Fifteen years and five #1 hits after breaking into the music industry by working in a style completely different from her famous father’s, Natalie Cole stopped distancing herself from Nat King Cole’s musical legacy and instead embraced it, recording an entire album of standards from her father’s old repertoire. Though it exposed her to charges of exploiting his memory, it also gave Cole the biggest hit album of her professional career: Unforgettable: With Love, which climbed to the top of the Billboard 200 album chart on July 27, 1991.
Natalie Cole began her career with the #1 R&B hit “This Will Be (An Everlasting Love)” (1975) and followed it with four more in the same vein: “Inseparable” (1976); “Sophisticated Lady (She’s A Different Lady)” (1976); “I’ve Got Love On My Mind” (1977); and “Our Love” (1978). She was awarded the Grammy for Best New Artist of 1975 and won the award for Best R&B Vocal Performance, Female, in both 1975 and 1976, ending a run of eight straight wins in that category by Aretha Franklin. A severe drug problem would plague Natalie Cole through the first phase of her professional career, even as she continued to turn out albums on a nearly annual basis.

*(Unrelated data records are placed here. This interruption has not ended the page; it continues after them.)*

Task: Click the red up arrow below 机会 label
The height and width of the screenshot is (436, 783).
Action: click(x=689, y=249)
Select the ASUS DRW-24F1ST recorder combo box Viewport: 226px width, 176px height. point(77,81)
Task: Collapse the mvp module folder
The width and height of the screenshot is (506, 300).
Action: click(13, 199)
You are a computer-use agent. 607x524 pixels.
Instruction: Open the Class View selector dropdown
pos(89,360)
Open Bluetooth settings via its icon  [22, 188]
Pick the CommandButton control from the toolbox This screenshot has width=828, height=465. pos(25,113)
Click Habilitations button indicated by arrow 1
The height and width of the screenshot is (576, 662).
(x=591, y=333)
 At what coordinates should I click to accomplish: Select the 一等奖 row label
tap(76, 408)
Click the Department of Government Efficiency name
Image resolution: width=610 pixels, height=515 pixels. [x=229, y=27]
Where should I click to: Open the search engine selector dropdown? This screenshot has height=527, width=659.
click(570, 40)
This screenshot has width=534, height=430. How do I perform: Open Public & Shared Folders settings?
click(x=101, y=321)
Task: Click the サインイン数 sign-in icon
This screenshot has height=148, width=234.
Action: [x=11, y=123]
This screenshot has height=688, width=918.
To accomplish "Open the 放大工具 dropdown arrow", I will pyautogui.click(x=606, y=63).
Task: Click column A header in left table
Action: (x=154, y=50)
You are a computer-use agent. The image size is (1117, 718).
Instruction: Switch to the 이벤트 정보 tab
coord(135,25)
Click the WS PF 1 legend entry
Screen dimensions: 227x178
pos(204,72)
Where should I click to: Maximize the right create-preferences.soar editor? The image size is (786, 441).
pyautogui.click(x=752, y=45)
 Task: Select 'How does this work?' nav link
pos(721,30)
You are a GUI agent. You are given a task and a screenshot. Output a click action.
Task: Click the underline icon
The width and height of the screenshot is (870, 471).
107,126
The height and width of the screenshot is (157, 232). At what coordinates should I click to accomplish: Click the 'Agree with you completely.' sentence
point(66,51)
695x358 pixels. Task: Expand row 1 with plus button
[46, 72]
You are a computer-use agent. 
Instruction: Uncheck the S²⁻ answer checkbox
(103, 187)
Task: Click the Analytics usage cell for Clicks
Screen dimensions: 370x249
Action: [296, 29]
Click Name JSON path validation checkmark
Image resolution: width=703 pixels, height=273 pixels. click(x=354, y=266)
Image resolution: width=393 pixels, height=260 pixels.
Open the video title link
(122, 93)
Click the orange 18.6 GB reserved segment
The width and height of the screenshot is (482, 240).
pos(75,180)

By the time she left her drug habit behind in the early 1980s, however, Cole’s popularity was a thing of the past.
Unforgettable: With Love marked a significant shift in both musical direction and career fortunes for Natalie Cole. The album comprised 22 songs from the Nat King Cole catalog, including solo performances of “Route 66,” “Mona Lisa,” and “Straighten Up And Fly Right” as well as a “duet” between Natalie and her father on his biggest hit of all, “Unforgettable.” The skillful production work on “Unforgettable” may not have entirely removed the creepiness factor of a daughter singing with her dead father, but the song swept every eligible category in at the 1991 Grammy Awards: Song of the Year, Record of the Year and Best Traditional Pop Performance. Its success on the radio also helped Unforgettable: With Love sell more than 8 million copies, win the Grammy for Album of the Year and, on this day in 1991, top the Billboard album charts.